* [Data shown]:
======

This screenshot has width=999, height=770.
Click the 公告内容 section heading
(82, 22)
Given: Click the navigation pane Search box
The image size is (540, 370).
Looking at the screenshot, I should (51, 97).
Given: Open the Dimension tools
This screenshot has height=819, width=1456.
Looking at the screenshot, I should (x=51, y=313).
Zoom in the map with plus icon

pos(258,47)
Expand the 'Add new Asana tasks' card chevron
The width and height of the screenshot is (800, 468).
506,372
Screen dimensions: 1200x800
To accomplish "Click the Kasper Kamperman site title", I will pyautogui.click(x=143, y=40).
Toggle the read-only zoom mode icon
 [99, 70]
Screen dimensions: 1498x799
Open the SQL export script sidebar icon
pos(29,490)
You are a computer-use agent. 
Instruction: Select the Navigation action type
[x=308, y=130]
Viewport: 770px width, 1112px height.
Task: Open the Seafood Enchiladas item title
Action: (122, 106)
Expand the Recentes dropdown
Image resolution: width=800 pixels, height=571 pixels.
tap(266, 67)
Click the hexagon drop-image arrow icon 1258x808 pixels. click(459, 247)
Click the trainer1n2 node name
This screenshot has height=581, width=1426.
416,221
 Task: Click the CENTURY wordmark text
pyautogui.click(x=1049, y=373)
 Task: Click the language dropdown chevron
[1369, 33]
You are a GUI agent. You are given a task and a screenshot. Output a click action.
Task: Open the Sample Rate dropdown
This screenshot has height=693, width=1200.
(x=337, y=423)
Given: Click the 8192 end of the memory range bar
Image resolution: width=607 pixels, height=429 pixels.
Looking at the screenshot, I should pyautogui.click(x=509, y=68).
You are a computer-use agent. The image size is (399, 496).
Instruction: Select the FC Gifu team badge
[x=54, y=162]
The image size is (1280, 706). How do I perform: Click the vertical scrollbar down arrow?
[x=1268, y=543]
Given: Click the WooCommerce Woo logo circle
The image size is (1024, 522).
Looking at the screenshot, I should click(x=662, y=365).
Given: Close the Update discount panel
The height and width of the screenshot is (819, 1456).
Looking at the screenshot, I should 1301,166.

======

* [Task instructions]: Return the whole listing exactly, with every line included.

* [Result of this task]:
This screenshot has width=999, height=770.
Click the 公告内容 section heading
(82, 22)
Given: Click the navigation pane Search box
The image size is (540, 370).
Looking at the screenshot, I should (51, 97).
Given: Open the Dimension tools
This screenshot has height=819, width=1456.
Looking at the screenshot, I should (x=51, y=313).
Zoom in the map with plus icon

pos(258,47)
Expand the 'Add new Asana tasks' card chevron
The width and height of the screenshot is (800, 468).
506,372
Screen dimensions: 1200x800
To accomplish "Click the Kasper Kamperman site title", I will pyautogui.click(x=143, y=40).
Toggle the read-only zoom mode icon
 [99, 70]
Screen dimensions: 1498x799
Open the SQL export script sidebar icon
pos(29,490)
You are a computer-use agent. 
Instruction: Select the Navigation action type
[x=308, y=130]
Viewport: 770px width, 1112px height.
Task: Open the Seafood Enchiladas item title
Action: (122, 106)
Expand the Recentes dropdown
Image resolution: width=800 pixels, height=571 pixels.
tap(266, 67)
Click the hexagon drop-image arrow icon 1258x808 pixels. click(459, 247)
Click the trainer1n2 node name
This screenshot has height=581, width=1426.
416,221
 Task: Click the CENTURY wordmark text
pyautogui.click(x=1049, y=373)
 Task: Click the language dropdown chevron
[1369, 33]
You are a GUI agent. You are given a task and a screenshot. Output a click action.
Task: Open the Sample Rate dropdown
This screenshot has height=693, width=1200.
(x=337, y=423)
Given: Click the 8192 end of the memory range bar
Image resolution: width=607 pixels, height=429 pixels.
Looking at the screenshot, I should pyautogui.click(x=509, y=68).
You are a computer-use agent. The image size is (399, 496).
Instruction: Select the FC Gifu team badge
[x=54, y=162]
The image size is (1280, 706). How do I perform: Click the vertical scrollbar down arrow?
[x=1268, y=543]
Given: Click the WooCommerce Woo logo circle
The image size is (1024, 522).
Looking at the screenshot, I should click(x=662, y=365).
Given: Close the Update discount panel
The height and width of the screenshot is (819, 1456).
Looking at the screenshot, I should 1301,166.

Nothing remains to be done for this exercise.